As you may expect, I love Halloween. Not the way I used to love it in the past, with costumery and a ribald good time, but, now because when it arrives it means Fall is fully here. It’s colder, or at least cooler — and it’s dark, really dark, earlier … and kids will be knocking at the door, looking a fright, and begging for candy. It’s the time when I get to indulge my love for all manner of skullery. Halloween, more than other holidays, has the best symbols attached to it. No gaudily trimmed fir trees, no egg-bearing bunnies, no tri-color bunting … instead witches, monsters, zombies and SKULLS rule! Being Mexican, I developed a love for skulls as a kid: that turquoise-tiled Aztec skull in our set of encyclopedias was pure excitement; the revolutionary skulls of Posada engravings were thrillingly rendered and quite jaunty; Day of the Dead calaveras commemorating the lives of ancestors were literally sweet; even the murder victims in my grandfather’s yellowed and cheap Mexican tabloids failed to frighten. All those grinning bone-heads, they filled me with a weird kind of pride and seemed to say we weren’t afraid to be friends with death … Anyway, skulls are my favorite Halloween symbol and I love to see them used as decoration on everything from kid’s costumes to neighborhood haunted houses. Above is sampling of my own skulls; let’s take ’em from the top …

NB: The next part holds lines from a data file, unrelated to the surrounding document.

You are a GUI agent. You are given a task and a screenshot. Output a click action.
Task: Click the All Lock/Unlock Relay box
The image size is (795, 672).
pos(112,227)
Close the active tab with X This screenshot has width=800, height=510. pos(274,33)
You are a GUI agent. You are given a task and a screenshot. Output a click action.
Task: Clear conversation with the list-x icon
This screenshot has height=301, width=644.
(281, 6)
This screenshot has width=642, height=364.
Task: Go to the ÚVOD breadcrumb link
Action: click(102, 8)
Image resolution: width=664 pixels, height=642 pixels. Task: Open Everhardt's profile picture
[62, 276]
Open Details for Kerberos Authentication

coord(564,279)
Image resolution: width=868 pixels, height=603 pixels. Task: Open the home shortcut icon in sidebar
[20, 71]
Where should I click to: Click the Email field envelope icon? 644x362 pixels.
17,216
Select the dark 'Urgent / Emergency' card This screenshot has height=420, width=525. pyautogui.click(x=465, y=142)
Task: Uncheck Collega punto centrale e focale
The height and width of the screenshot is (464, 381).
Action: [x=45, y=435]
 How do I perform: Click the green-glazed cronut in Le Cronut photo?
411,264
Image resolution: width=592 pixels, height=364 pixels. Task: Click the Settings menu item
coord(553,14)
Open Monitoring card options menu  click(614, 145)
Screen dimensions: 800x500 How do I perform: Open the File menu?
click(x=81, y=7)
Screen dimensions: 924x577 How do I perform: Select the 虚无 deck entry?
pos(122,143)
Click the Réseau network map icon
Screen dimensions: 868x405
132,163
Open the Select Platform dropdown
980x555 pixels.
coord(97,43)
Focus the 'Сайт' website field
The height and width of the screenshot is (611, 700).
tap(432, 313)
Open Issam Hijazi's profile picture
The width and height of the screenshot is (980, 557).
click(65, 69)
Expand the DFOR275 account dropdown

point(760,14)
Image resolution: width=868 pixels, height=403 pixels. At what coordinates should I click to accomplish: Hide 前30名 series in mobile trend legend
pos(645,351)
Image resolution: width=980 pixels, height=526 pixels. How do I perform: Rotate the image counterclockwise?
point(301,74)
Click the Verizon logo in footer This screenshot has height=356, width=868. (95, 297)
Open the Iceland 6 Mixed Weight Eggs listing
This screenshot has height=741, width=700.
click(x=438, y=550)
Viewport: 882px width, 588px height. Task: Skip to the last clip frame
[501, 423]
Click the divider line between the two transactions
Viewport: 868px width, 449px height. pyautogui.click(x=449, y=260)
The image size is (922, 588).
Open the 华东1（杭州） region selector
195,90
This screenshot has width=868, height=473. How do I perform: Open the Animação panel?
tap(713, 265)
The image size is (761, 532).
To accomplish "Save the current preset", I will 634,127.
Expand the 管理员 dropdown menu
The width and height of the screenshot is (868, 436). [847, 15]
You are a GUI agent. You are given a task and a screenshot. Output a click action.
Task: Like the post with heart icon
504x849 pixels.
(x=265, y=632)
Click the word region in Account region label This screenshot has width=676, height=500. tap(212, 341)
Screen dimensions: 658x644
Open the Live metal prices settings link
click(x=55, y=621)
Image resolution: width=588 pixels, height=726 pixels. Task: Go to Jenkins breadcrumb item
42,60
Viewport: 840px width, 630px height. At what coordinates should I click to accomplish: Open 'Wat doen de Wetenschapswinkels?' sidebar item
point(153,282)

A small sugar skull from a long-ago Halloween party, my name’s on the back in icing. Beneath it is a small papier maché box made by niece, Tab, when she was a young girl. At left, a large, very ornately decorated skull in the same material, is from Mexico. To the right of it, a skull-headed hip-hop robot in a space helmet smokes a cigarette. Its bottle-cap arms end in an alligator clip and a begging bowl, he, and his gold tooth, flew in from Planet eBay. To his left, a small skeleton from China is actually carved from a bone … I’m hoping animal, not human … but who knows. In the foreground a black ceramic skull from Mexico is amazing in its intricacy; its lattice-like perforations are perfectly achieved.  I love all these skulls, but as decorations they’re awfully small, and this year I decided we should have something to welcome trick-or-treaters. Here’s what I came up with:

A paper lantern painted loosely with a skull of my own, dangles from the crooked arm of a standing piece of driftwood: it’s a spooky “how do you do” aside our front door; an array of gourds under some drugstore ‘freaky fabric’ lurk in the company of my cement garden baby, Hay-seuss, on the bench nearby. A clot of orange LED lights illuminate the lantern, while globe lights that approximate shattered black glass, trail along the bench. In the daylight, the whole shebang is colorful without looking plastic-bright, and at night the lights are suitably scary.

I hope the glowing grin of this skull draws kids to our door … Happy Halloween, everyone!

2 Comments leave one →
  1. October 24, 2010 4:10 am

    I, too, love Halloween. But to be more succinct, I love Dia de los Muertos. I’m not Mexican but I think in another life, I was. Every year, I erect an altar to family and friends who are no longer with us; This year for the first time I’m going to the Dia de los Muertos celebration at the cemetery in Hollywood. I’ve wanted to do this for a long time but this is the first time that I’m not participating in a show the same weekend. So I share your love of skulls and skeletons and all things that celebrate the passing of this life into the next.

    • reubix1 permalink*
      October 24, 2010 4:12 am

      What a great comment, thanks, Lori!